A few examples of physical abuse are:

  • Hitting, slapping, grabbing, or kicking
  • Choking or strangling
  • Throwing objects at you, even if it doesn’t hit you
  • Using a weapon (such as a gun, knife, bat, or other object)

What is emotional abuse?

Emotional (or verbal) abuse is when a person says or does something that makes you feel afraid or bad about yourself. It can also include constant monitoring or stalking. Some people believe that emotional abuse isn’t as serious as physical abuse, but we know that isn’t true. Experiencing emotional abuse can affect your self-esteem and confidence. All types of abuse are wrong, and you never deserve to feel controlled or afraid in your relationship.
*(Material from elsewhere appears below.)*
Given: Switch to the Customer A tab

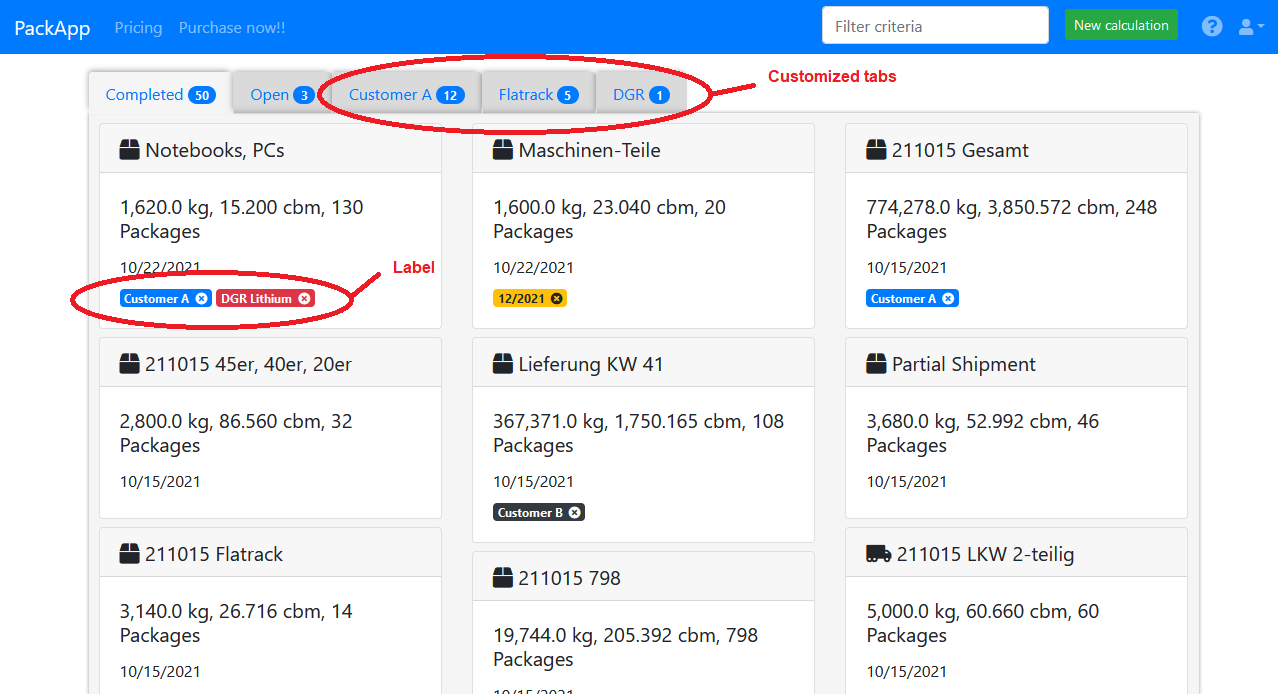Looking at the screenshot, I should pos(402,94).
A few examples of emotional abuse are:

  • Threatening to harm you or themselves if you break up with them
  • Yelling at you or blaming you for their actions
  • Embarrassing you on purpose or calling you names
  • Controlling what you wear or who you spend time with
  • Saying they will reveal your secrets if you don’t do what they say

 What is sexual abuse?

Sexual abuse refers to any unwanted sexual contact or any sexual contact when someone doesn’t have the ability to control their sexual activity (they are passed out or intoxicated). All sexual contact requires enthusiastic consent. If someone doesn’t resist sexual contact, that doesn’t mean they consent. A person may not resist an unwanted sexual act for many reasons. For example, they are afraid of getting hurt if they fight back or cannot say “no” because they are intoxicated or passed out. Just because a person has consented to a sexual act, this doesn’t mean they can’t change their mind in that moment or in the future. Sexual abuse doesn’t have to be violent or leave a mark. People can experience sexual abuse from anyone, including a stranger, friend, dating partner, or a spouse.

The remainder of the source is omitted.